● **Exercise directions**: From the records below, copy out exactly the lines from the one containing "1910x900 pixels." to the one containing "Task: Click the Inter club logo", both included. Add nothing else.

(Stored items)
****************************************
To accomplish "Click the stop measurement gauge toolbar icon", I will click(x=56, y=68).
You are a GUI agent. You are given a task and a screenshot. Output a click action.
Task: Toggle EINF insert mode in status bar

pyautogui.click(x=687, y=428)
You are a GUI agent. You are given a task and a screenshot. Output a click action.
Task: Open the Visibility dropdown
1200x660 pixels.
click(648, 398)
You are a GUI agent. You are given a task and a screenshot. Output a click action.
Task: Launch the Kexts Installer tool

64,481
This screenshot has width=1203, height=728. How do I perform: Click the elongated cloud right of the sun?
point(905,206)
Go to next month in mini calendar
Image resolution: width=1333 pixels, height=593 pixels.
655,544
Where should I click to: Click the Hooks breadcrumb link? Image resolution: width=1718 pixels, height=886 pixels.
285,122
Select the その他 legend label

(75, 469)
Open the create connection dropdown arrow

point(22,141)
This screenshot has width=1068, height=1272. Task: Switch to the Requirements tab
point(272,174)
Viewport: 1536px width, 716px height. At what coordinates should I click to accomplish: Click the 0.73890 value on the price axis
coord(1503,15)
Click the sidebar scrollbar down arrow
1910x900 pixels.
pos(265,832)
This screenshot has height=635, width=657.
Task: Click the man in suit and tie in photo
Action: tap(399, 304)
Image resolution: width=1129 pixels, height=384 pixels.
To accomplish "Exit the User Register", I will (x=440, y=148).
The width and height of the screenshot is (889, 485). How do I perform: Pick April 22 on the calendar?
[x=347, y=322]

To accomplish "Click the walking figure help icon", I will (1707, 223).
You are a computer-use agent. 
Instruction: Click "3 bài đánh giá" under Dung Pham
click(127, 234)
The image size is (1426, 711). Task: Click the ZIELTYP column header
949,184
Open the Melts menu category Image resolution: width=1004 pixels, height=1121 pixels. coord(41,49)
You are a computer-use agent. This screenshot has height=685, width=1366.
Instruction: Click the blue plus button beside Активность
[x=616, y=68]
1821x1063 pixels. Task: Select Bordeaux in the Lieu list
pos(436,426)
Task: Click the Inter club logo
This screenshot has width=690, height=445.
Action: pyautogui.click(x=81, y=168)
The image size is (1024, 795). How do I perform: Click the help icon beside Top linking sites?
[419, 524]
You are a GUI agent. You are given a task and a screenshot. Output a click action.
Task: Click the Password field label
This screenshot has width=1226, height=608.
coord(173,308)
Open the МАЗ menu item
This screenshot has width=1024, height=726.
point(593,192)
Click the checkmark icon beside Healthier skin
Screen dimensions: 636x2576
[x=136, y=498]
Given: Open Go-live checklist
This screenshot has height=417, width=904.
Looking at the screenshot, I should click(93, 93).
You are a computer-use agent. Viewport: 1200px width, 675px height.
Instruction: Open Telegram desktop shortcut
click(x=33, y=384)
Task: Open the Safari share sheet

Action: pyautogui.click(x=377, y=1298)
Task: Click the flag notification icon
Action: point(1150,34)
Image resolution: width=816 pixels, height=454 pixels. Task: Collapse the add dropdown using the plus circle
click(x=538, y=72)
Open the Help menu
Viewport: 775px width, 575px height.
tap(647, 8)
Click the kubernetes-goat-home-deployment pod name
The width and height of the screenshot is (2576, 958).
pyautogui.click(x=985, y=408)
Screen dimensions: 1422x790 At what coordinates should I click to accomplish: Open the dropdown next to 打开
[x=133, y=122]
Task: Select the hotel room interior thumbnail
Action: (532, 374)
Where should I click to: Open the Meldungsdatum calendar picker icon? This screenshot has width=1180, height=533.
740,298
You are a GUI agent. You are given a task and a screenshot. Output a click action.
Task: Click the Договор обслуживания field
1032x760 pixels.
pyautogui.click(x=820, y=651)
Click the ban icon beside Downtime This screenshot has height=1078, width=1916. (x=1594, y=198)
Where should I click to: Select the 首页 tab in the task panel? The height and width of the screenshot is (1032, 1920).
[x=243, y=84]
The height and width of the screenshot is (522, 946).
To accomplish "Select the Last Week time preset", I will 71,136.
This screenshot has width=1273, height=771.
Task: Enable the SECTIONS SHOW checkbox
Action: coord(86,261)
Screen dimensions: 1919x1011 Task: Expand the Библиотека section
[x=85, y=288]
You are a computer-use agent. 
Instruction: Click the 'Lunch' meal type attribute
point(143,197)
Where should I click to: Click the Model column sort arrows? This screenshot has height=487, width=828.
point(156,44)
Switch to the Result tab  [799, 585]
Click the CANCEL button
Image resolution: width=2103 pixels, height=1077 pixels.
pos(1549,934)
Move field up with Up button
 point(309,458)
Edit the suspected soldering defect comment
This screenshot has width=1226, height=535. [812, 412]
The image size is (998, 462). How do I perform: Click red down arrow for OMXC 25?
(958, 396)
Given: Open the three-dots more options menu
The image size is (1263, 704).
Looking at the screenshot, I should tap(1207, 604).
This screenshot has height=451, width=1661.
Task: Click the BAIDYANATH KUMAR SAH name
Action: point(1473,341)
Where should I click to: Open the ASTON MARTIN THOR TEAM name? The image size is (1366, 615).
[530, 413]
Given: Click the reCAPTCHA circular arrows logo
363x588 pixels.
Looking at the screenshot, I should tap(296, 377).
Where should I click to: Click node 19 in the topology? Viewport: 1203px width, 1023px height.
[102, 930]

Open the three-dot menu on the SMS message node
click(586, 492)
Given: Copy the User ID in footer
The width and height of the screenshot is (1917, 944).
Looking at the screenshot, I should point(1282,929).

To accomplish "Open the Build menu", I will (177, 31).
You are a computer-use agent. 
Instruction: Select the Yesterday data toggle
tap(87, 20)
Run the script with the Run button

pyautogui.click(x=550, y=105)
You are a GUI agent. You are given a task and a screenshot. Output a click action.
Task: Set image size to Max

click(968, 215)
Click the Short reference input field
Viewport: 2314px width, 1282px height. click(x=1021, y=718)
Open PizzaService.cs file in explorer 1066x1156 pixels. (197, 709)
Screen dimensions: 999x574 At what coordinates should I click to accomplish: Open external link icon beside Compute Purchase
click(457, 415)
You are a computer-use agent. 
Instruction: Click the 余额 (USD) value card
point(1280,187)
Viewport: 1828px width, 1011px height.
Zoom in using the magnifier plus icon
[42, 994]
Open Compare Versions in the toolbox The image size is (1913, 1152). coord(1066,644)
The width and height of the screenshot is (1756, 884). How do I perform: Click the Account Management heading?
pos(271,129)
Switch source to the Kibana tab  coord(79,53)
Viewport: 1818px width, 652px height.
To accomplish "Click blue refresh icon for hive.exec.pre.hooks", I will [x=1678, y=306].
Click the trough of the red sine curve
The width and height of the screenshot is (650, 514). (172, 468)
****************************************
● **Task result**:
1910x900 pixels.
pos(265,832)
This screenshot has height=635, width=657.
Task: Click the man in suit and tie in photo
Action: tap(399, 304)
Image resolution: width=1129 pixels, height=384 pixels.
To accomplish "Exit the User Register", I will (x=440, y=148).
The width and height of the screenshot is (889, 485). How do I perform: Pick April 22 on the calendar?
[x=347, y=322]

To accomplish "Click the walking figure help icon", I will (1707, 223).
You are a computer-use agent. 
Instruction: Click "3 bài đánh giá" under Dung Pham
click(127, 234)
The image size is (1426, 711). Task: Click the ZIELTYP column header
949,184
Open the Melts menu category Image resolution: width=1004 pixels, height=1121 pixels. coord(41,49)
You are a computer-use agent. This screenshot has height=685, width=1366.
Instruction: Click the blue plus button beside Активность
[x=616, y=68]
1821x1063 pixels. Task: Select Bordeaux in the Lieu list
pos(436,426)
Task: Click the Inter club logo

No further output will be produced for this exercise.